> _Document text_:

- - - - -

Python Pandas For Your Grandpa - 4.2 Dates And Times
Inevitably, at some point you’ll need to work with dates and times. Pandas helps ease the pain, but due to the hundreds of date and time formats, timezones, daylight saving, leap years, and even leap seconds, dates and times can be a frustrating beast. In this section, we’ll do our best to tackle that beast, although we’re not going cover everything because doing so would take hours. We’re about to go on a journey together, so grab a cup of coffee and buckle up.
For this section I’m using Google Colab connected to a local python runtime, version 3.9.1. Unfortunately, at the time of writing this article, Colab is stuck on python 3.6.9 and some of the features in this lecture require version 3.9 and up. So, keep that in mind if you’re following along on Google Colab.
How Time Works
The first thing we need to discuss are timezones. So, when I was writing this script, I was sitting in Mandeville, Lousiana and it was Thursday, December 10th, 2020 @ 7:45PM, keeping in mind that I was in the U.S. Central timezone. If, at the same point in time, my friend in Melbourne looked at his clock, he’d say it was Friday December 11th @ 12:45PM because he’s located in the Australia Melbourne timezone.
If you look at a map of timezones you can see how jagged and un-uniform they are. Not to mention, there’s a lot of historical messiness like Russia going from 11 timezones to 9 timezones then back to 11, and Nepal not even adopting a standard timezone until 1986.
Nonetheless, suppose you were building a software application where people can schedule and share meetings. How would you store the datetime each meeting is scheduled to start? Well, a logical thing to do would be to store all the data relative to a single timezone, and then make your users (or basically the display of your application) responsible for converting those datetimes into their respective local timezones.
For example, let’s suppose you decide you want to use US Eastern as your master key timezone, from which all other timezones are referenced. If I schedule a meeting for 10:30 AM of May 1st 2030, US Central Time, then under the hood, your calendar application would convert that to 11:30 AM of May 1st 2030 and store that value into your database of all calendar events. Note that you don’t need to store the timezone because you know that every time in your database is in US Eastern Time. Now if I invite my Aussie friend to join my meeting, he can do a quick conversion to figure out the meeting starts at 1:30 AM of May 2nd 2030 local Melbourne time. This is a nice architecture because you’ve made storing datetimes very simple, and you’ve decoupled the hard work of actually converting between timezones to the end users. There’s just one little problem..

- - - - -

> _Problem_:
Reproduce word for word the passage of the Pandas dates and times tutorial from "How Time Works" up to and including "timezone until 1986.".

[Entries for locating text and elements]
- - - - -

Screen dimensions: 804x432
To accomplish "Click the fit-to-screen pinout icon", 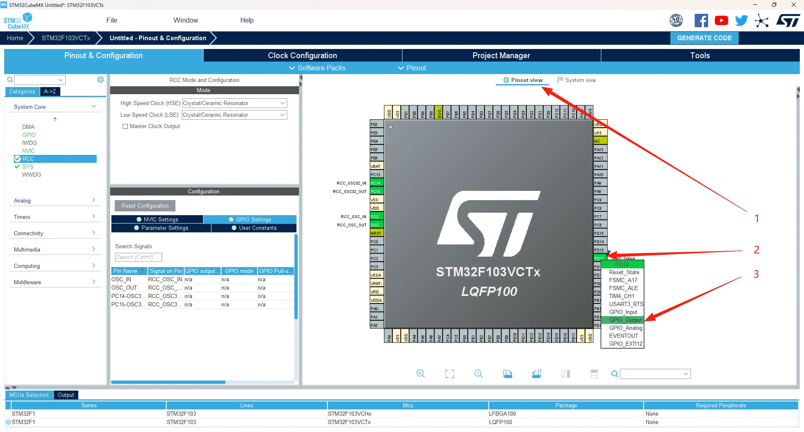I will [449, 374].
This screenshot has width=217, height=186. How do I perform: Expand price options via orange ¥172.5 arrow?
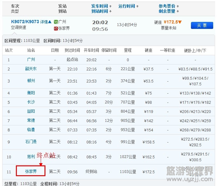tap(180, 22)
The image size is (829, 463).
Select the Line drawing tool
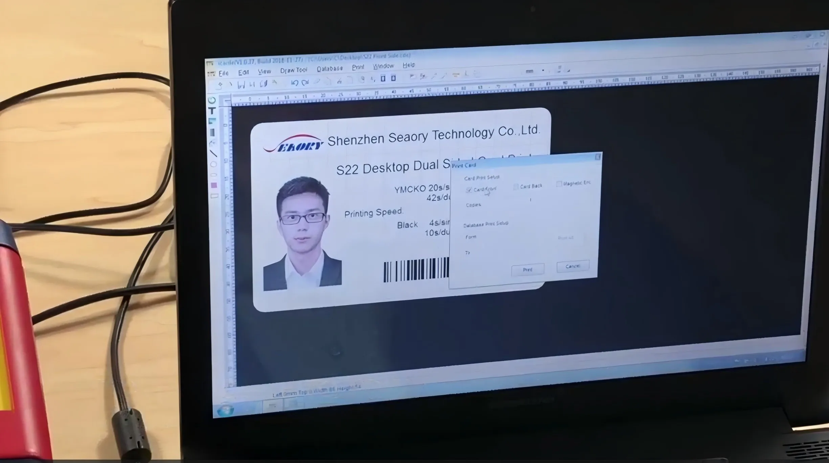click(213, 153)
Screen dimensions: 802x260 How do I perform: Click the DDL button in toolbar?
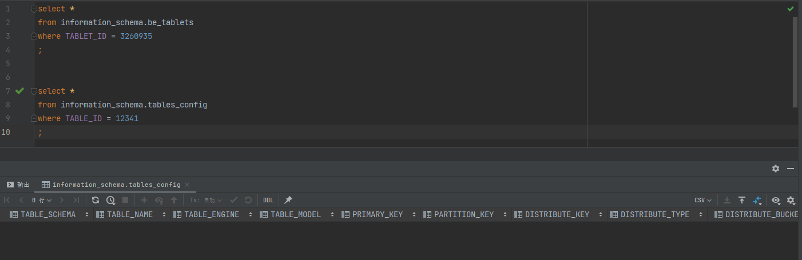pyautogui.click(x=268, y=200)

- - - - -

> _Output of the exercise_:
How Time Works
The first thing we need to discuss are timezones. So, when I was writing this script, I was sitting in Mandeville, Lousiana and it was Thursday, December 10th, 2020 @ 7:45PM, keeping in mind that I was in the U.S. Central timezone. If, at the same point in time, my friend in Melbourne looked at his clock, he’d say it was Friday December 11th @ 12:45PM because he’s located in the Australia Melbourne timezone.
If you look at a map of timezones you can see how jagged and un-uniform they are. Not to mention, there’s a lot of historical messiness like Russia going from 11 timezones to 9 timezones then back to 11, and Nepal not even adopting a standard timezone until 1986.